Draw the confusion matrix by calling plot():

Confusion Matrix Decision threshold: 0.50 Data source: Test set

Inspection accessor#

The inspection accessor exposes model-specific displays (e.g. coefficients() for linear models, impurity_decrease() for trees). These also return Display objects with the same plot(), frame(), set_style(), and help() methods.

inspection_display = report.inspection.coefficients()
inspection_display.plot(select_k=15, sorting_order="descending")
Coefficients of LogisticRegression

Same API with CrossValidationReport#

The same accessors and display API apply to CrossValidationReport. We use the same dataset and model; only the report type changes.

Again: data, metrics, and inspection return displays with plot(), frame(), and set_style().

cv_report.data.analyze().plot(kind="dist", x="mean radius", y="mean texture")
plot skore api
cv_report.metrics.confusion_matrix().plot()
Confusion Matrix Decision threshold: 0.50 Data source: Test set
cv_report.inspection.coefficients().plot(select_k=10, sorting_order="descending")
Coefficients of LogisticRegression

The same accessors and display API apply to ComparisonReport (metrics and inspection; no data accessor when comparing reports).

Summary#

  • Reports (Estimator, CrossValidation, Comparison) use the same accessor layout: report.data, report.metrics, report.inspection (where applicable).

  • Accessor methods that produce figures or tables return Display objects.

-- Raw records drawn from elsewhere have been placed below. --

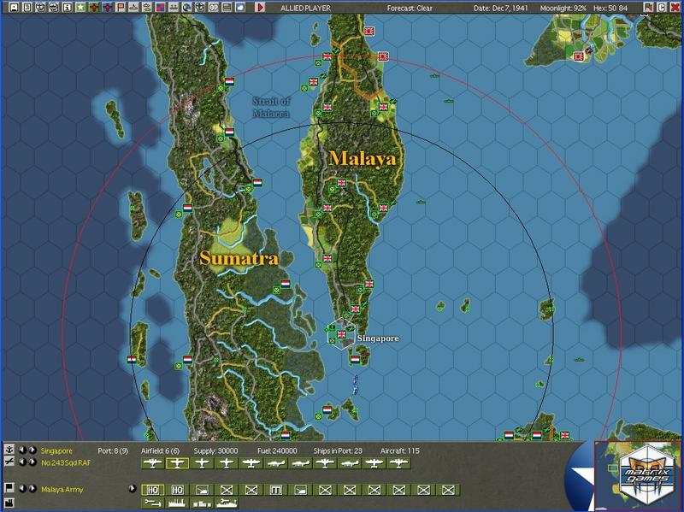The width and height of the screenshot is (684, 512).
Task: Click the left arrow beside the Singapore label
Action: point(23,448)
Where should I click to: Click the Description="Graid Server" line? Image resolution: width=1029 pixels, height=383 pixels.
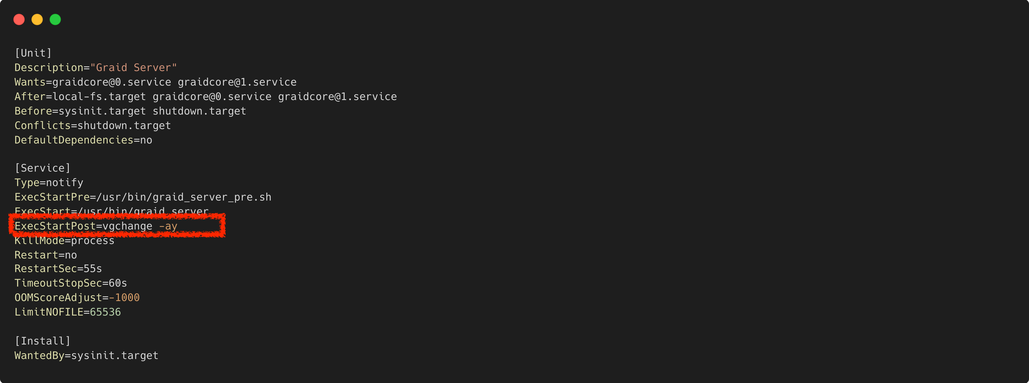coord(96,67)
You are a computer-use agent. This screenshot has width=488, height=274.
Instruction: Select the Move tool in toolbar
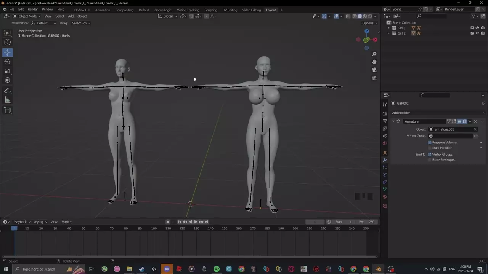[7, 53]
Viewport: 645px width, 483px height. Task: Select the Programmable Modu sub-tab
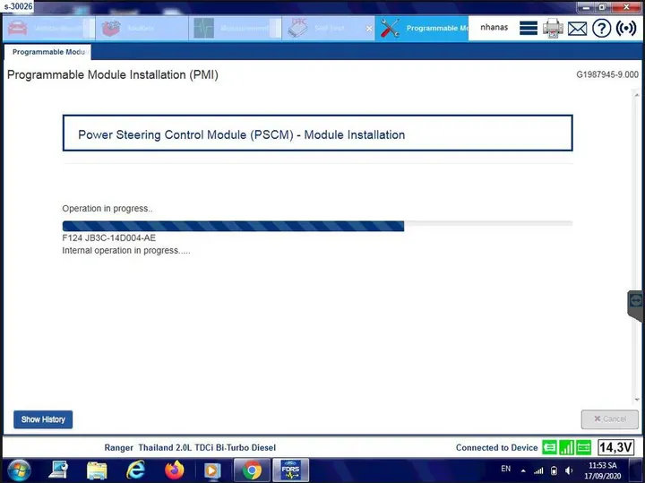[47, 52]
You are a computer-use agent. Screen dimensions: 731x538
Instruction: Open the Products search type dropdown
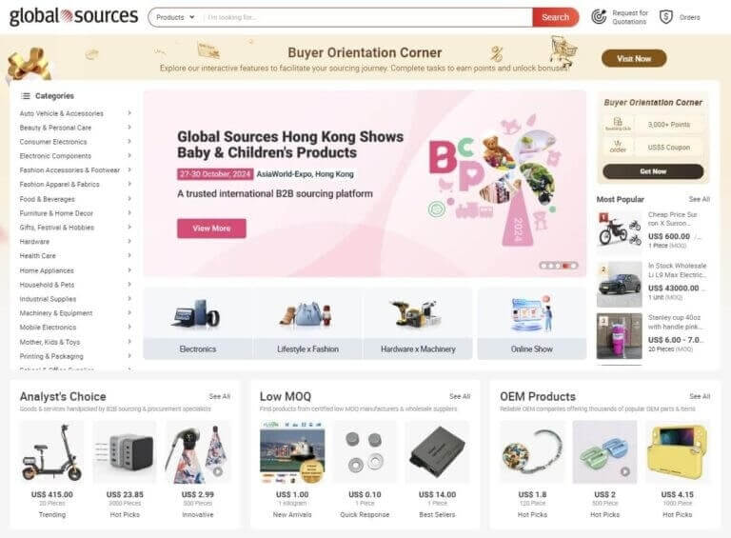pos(175,17)
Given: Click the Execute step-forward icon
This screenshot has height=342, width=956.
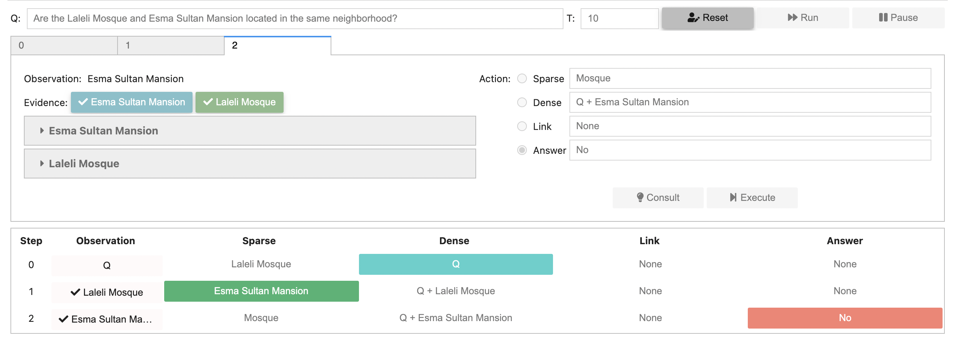Looking at the screenshot, I should coord(733,198).
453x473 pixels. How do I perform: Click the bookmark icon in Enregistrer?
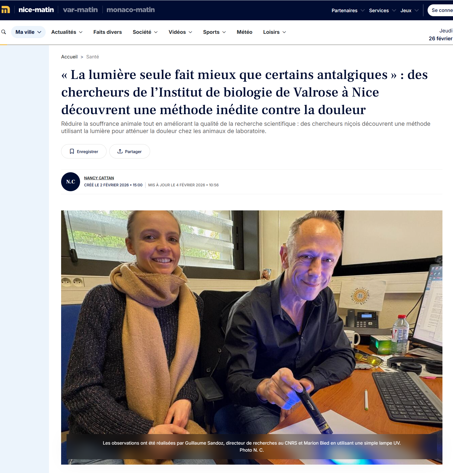[x=72, y=151]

  • Displays share a single, predictable API:

    • plot(**kwargs) — render the visualization

    • frame(**kwargs) — return the data as a pandas.DataFrame

    • set_style(policy=..., **kwargs) — customize appearance

    • help() — show available options

This consistency makes it easy to switch between report types and to reuse the same workflow across data, metrics, and inspection.